● **PASSAGE**
—————
Noam Chomsky, for example, is no apologist for Milosevic, and acknowledges the reality of Chetnik war crimes in Bosnia and Kosova. But he has made a number of foolish, ill-informed comments about the subject: giving credence, for example, to the claim that the butchery at Srebrenica was in some way a response to Muslim atrocities. If Chomsky really knew what he was talking about, he would understand that Serb forces began killing Muslims in eastern Bosnia long before there was any “provocation”. He has also appeared to endorse some of the claims made by Living Marxism – although in a frustratingly ambiguous manner.
Perhaps most damagingly, the celebrated academic signed his name to a letter in support of another apologist for Serb nationalist crimes, Diana Johnstone – along with John Pilger, Tariq Ali and others. The letter described her book Fool’s Crusade as an “outstanding work, dissenting from the mainstream view but doing so by an appeal to fact and reason, in a great tradition.” If it was simply a question of defending Johnstone’s right to express her views, there would have been no need for such a hymn of praise.
Almost certainly, Chomsky would defend the right of a vulgar apologist for Israeli crimes against Palestinian and Lebanese civilians to express himself or herself: his record as a defender of free speech is consistent enough to show that. But it’s hard to imagine that he would do so by praising the “outstanding work” of anyone who sought to whitewash the record of Zionist atrocities. Such indiscretions (to put it charitably) left him exposed to the hostile Guardian interview.
MILOSEVIC’S WAR
What lies behind this widespread blindness? For anyone familiar with even the bare out-lines of the conflict, it’s hard to explain. No matter what way you look at it, no matter what criticisms you make of the other players (and there are plenty to be made, of course), there’s no avoiding the conclusion that Slobodan Milosevic and his allies were the main culprits in the wars of the 1990s. Milosevic ensured the break-up of Yugoslavia by taking over the Serbian Communist Party and adopting extreme Serb nationalism.
The other republics of the Yugoslav federation then had a simple choice: to accept Serbian dominance or to declare independence. To be sure, the Croatian government of Franjo Tudjman was an unpleasant, right-wing nationalist regime, which committed its own war crimes. But Milosevic came to power and tried to impose Serbian hegemony well before Tudjman took the reins in Zagreb.
In the case of Bosnia, there is no room for doubt: the local allies of Milosevic broke away from the Sarajevo government with his aid and encouragement, then set about consolidating their mini-state with a campaign of mass murder. Tens of thousands of Muslim civilians were killed, horrendous death and torture camps were established, women were raped, mosques and libraries were destroyed. It was nothing less than an attempt to wipe out the presence of the Bosnian Muslims in their own country.
—————
● **TASK REQUIREMENTS**
1. Translate this sentence from the passage on the Yugoslav wars into Spanish: "Tens of thousands of Muslim civilians were killed, horrendous death and torture camps were established, women were raped, mosques and libraries were destroyed."
2. Carry on the passage about Milosevic and the Yugoslav wars, picking up after its final sentence.
You can complete the work without the dataset items.

Dataset items
—————
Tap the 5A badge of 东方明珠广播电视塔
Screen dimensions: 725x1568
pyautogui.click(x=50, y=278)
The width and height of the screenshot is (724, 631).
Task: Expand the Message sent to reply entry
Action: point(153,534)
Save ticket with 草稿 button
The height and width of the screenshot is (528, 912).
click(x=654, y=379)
—————
● **TASK-BY-TASK RESULTS**
1. Decenas de miles de civiles musulmanes fueron asesinados, se establecieron horrendos campos de muerte y tortura, las mujeres fueron violadas, las mezquitas y bibliotecas fueron destruidas.

2.
How anyone can look at these well-documented facts and conclude that Milosevic and co. were the victims of the story is almost beyond comprehension. The revisionist school of thought seems to reason backwards from the NATO bombing campaign of 1999. Because the imperialist powers of the West eventually went to war against Milosevic, it stands to reason that they must have had it in for him from the start. From this dubious claim, it’s a short jump to outlandish stories about a western capitalist plan to break up the Yugoslav state, against which Milosevic took a brave stand.
The flaws in the logic are not hard to discern. The US and its allies fell out with Saddam Hussein after his invasion of Kuwait in 1990, fought a war with him the following year, then isolated his regime for the next decade before finally overthrowing him in 2003. Does this mean that the relationship between imperialism and the Ba’athist dictatorship was always hostile? Of course not, as the lengthy story of collaboration between western governments and the Butcher of Baghdad will show.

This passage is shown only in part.